[Saved entries]
————————
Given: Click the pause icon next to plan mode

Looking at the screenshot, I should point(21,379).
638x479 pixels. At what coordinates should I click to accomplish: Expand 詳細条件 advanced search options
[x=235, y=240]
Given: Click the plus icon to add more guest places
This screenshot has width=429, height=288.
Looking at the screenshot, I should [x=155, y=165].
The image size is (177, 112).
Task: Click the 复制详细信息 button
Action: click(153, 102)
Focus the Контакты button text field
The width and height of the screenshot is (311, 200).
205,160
————————
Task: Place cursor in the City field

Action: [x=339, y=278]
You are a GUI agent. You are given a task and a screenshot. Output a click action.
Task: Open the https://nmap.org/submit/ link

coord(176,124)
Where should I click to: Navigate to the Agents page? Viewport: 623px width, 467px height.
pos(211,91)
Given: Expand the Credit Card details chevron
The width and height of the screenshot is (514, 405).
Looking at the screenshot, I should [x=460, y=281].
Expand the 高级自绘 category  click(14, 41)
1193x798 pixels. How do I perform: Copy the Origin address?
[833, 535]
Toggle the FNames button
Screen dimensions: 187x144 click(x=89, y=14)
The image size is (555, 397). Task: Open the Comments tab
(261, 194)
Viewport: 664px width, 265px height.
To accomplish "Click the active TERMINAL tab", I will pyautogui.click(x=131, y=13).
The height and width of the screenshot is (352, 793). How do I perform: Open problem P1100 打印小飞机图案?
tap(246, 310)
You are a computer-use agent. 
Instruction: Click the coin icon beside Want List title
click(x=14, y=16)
————————
# [Task to complete]
Can you lay out the material above as a numbered list, starting at the line that contains "1193x798 pixels. How" and ending at the line that contains "click(x=14, y=16)", with any blank lines omitted?

# [Result of the task]
1. 1193x798 pixels. How do I perform: Copy the Origin address?
2. [833, 535]
3. Toggle the FNames button
4. Screen dimensions: 187x144 click(x=89, y=14)
5. The image size is (555, 397). Task: Open the Comments tab
6. (261, 194)
7. Viewport: 664px width, 265px height.
8. To accomplish "Click the active TERMINAL tab", I will pyautogui.click(x=131, y=13).
9. The height and width of the screenshot is (352, 793). How do I perform: Open problem P1100 打印小飞机图案?
10. tap(246, 310)
11. You are a computer-use agent. 
12. Instruction: Click the coin icon beside Want List title
13. click(x=14, y=16)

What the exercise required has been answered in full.